Good at it he has indeed proven to be. At the mere age of twelve, the driver raced to the 2016 Limited Late Model track championship at Natural Bridge Speedway in his home state. The driver of the No. 69 Rocket Chassis would like nothing better than for his success in the sport to continue, but he believes his team is lacking in one crucial ingredient.
“I hope it keeps going the way it is,” Miller declared. “We need some good luck on our side. We’ve been having some bad luck so far. We feel like we’re finally getting this car figured out and we feel like we’re going to be pretty good.”
Further, 2017 has proven to be a year of adjustment for the young talent. Taking on a new type of racing has called for changes in his driving style. But he believes he is starting to see a breakthrough.
“I’ve had to make a lot of adjustments because the track I used to race at was pretty slick every weekend, and I feel like I’m pretty good in the slick,” Miller said. “But I’ve got to get used to this hooked up racing. I was in a steelhead car and now I’m in a Super Late Model. It’s definitely a lot easier to drive with this car. The super is easier to me. It steers better and everything about it is better. These things are meant to have super engines.”
In order to achieve his racing goals, Miller is home schooled. Still, he has friends his own age but they do not necessarily believe that their peer is involved in such a high speed sport.

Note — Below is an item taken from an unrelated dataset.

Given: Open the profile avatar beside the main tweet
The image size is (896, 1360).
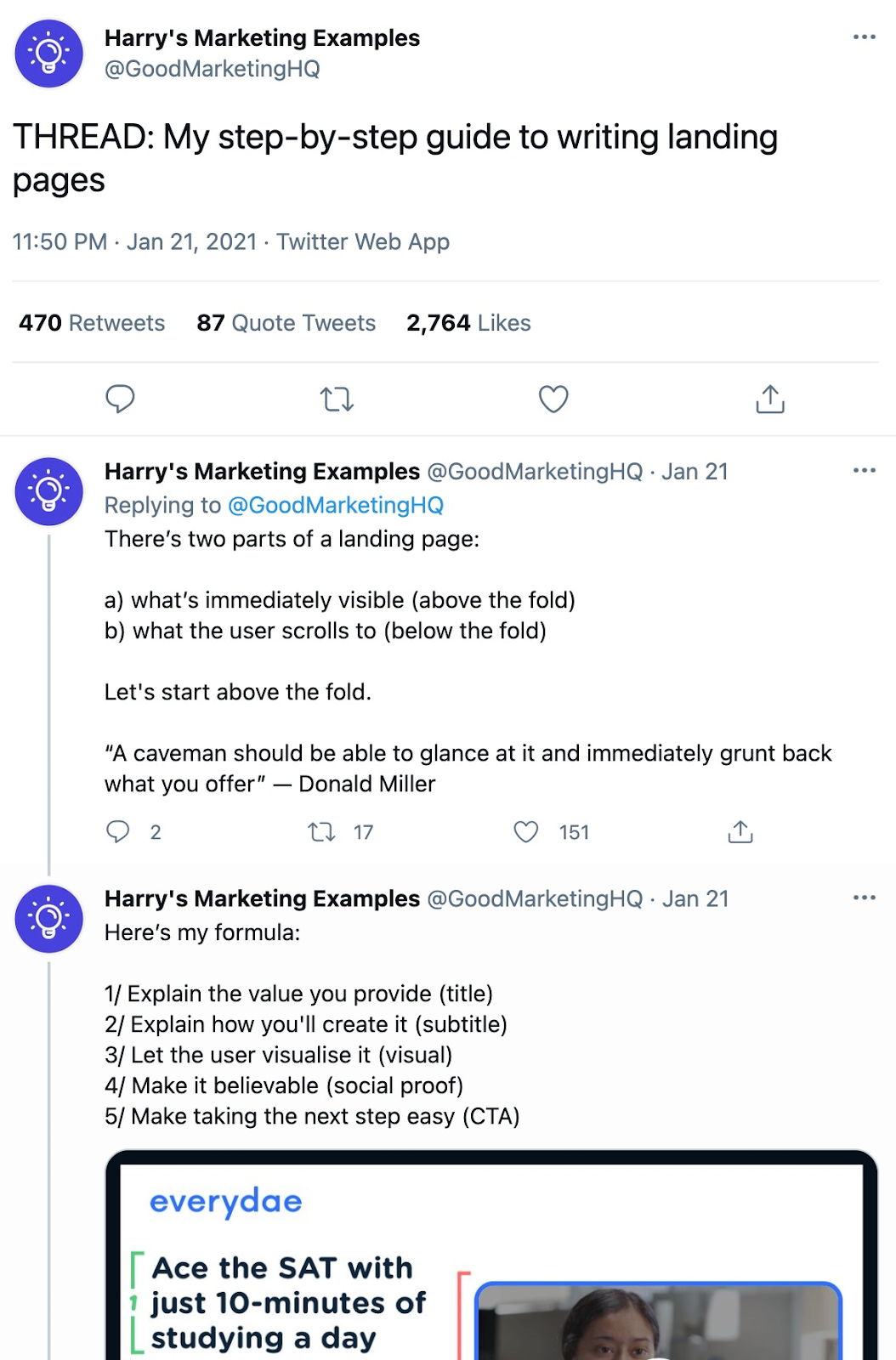Looking at the screenshot, I should tap(49, 54).
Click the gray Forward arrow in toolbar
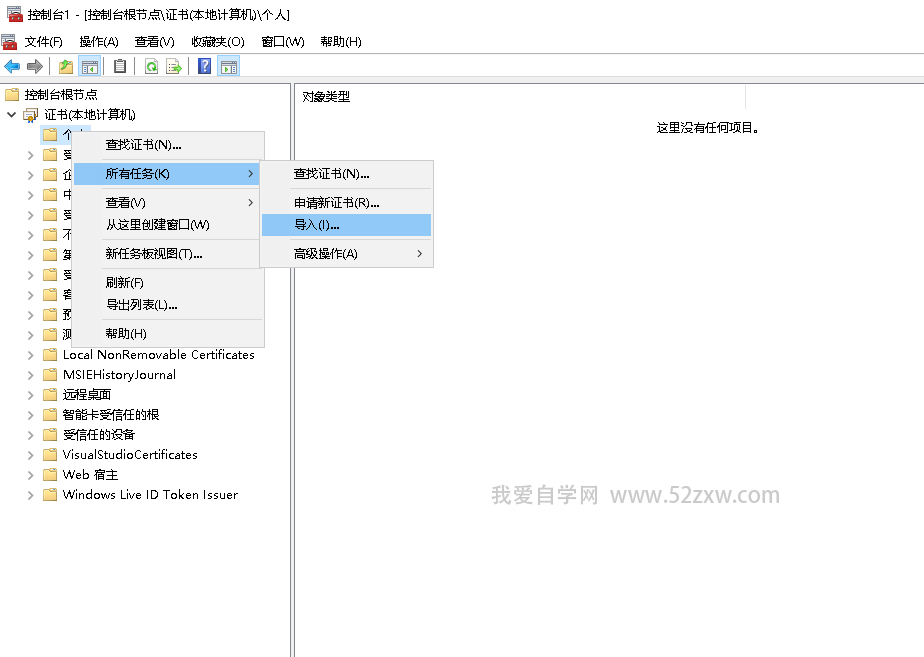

“They don’t believe me,” Miller said with a laugh. “I go to this home school co-op thing and I show them pictures or videos and they say ‘that’s not you’. I’ve got to get them here to make them believe it.”
Even though he may not engage in the same activities as many kids his own age, Miller still has the same interests and hopes as his fellow teens. And those include getting to legally drive on the highway despite the fact that he can already motor around a clay oval at break neck speed.
“In about two years I’ll be able to drive to the track, hopefully,” the racer declared. “But I like being able to drive a race car better than being able to drive on the street, I guess.”
As far as his goals for racing are concerned, Miller has a big one.
“I’d like to be where Scott Bloomquist is right now, or at least try to be.”